O celular de Acqua tocou com a música suave. Kurt fez um gesto para que Yigal esperasse e foi até a sala. O celular estava ao lado da Beretta e, quando a viu, as memorias da noite passada lhe atingiram como um soco. Sentiu uma tontura e um aperto enorme no peito ao lembrar de Acqua girando e caindo com as costas no Mercedes, o sangue minando como a fonte de um rio.

Uma nota mais aguda no toque o tirou daquele transe, pegou o celular e o atendeu.

- Megami falando. – A voz disse em um ronronar característico que Kurt reconhecia. – Preciso falar com você Kurt, me encontre no Palazzo Del Re, você tem vinte minutos.

Antes mesmo que pudesse dizer algo, a ligação foi interrompida. Tentou retornar a ligação, mas Megami não atendeu o telefone. Pegou a Beretta e enfiou na parte da frente da calça, jogou a camisa para cobri-la e quando caminhou, sentiu o extremo desconforto que era leva-la daquela forma.

Saiu da casa nervoso, irritado profundamente com a atitude de Megami que, sem nenhuma explicação ou satisfação, pediu que o encontrasse e ainda havia estipulado um tempo. Voltou para dentro e olhou para os lados procurando a chave do carro, para se acalmar, passou as duas mãos no rosto, respirando profundamente.

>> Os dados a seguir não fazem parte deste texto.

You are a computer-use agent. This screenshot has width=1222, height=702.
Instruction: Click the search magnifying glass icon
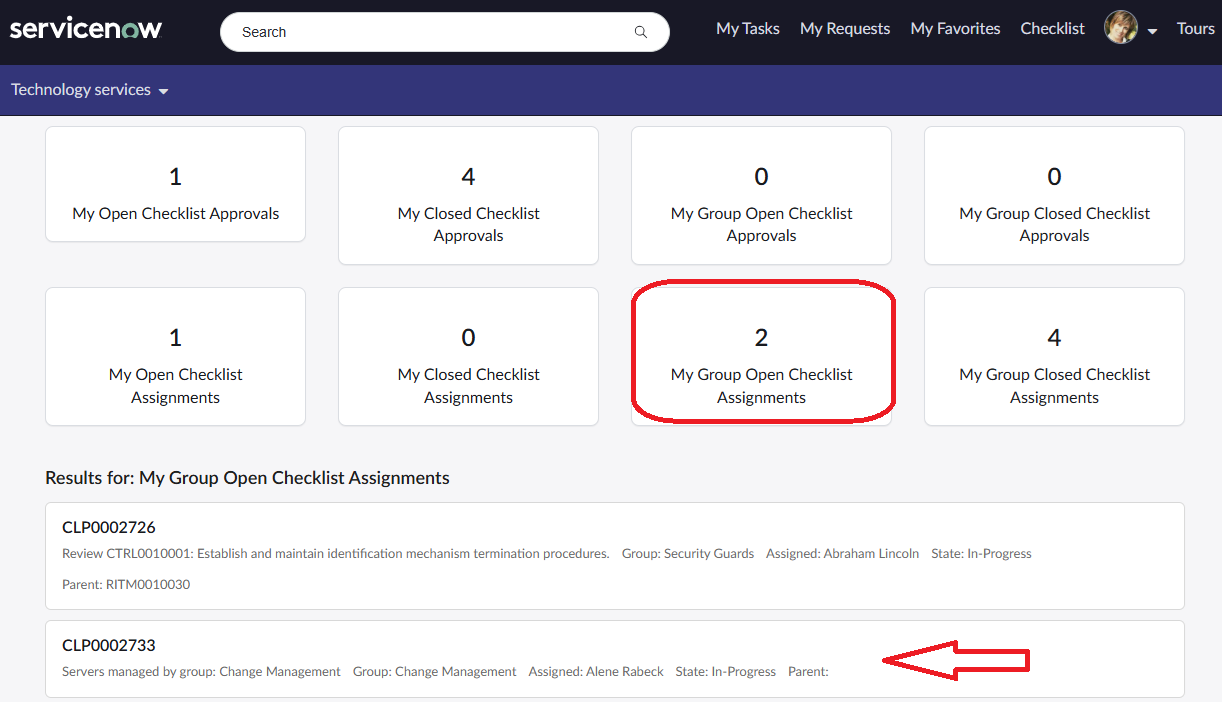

Para piorar sua inquietação, seu celular tocou. Eram sete horas da manhã e o visor mostrava a foto da garota loira de cabelos ondulados e sorriso brincalhão, Emma, novamente em uma hora imprópria. Ignorou a chamada e enfiou o celular de volta ao bolso.

- O que foi Bispo?

- Megami. Depois de tudo que aconteceu ela ainda estipula um tempo para eu a encontrar. – Rosnou e finalmente encontrou as chaves, apertando-as com força e sentindo a dor na palma da mão. – Ela ainda tem coragem de me cobrar isso.

- Calma Bispo, ela é sua Rainha no final das contas. Vá e acate a ordem de sua Rainha. Não se preocupe com elas – sorriu e sentou em uma maca, com um pouco de dificuldade. – Elas ficarão bem, qualquer coisa, passa aqui depois. Assim que alguma delas acordar, peço que liguem para você, tudo bem?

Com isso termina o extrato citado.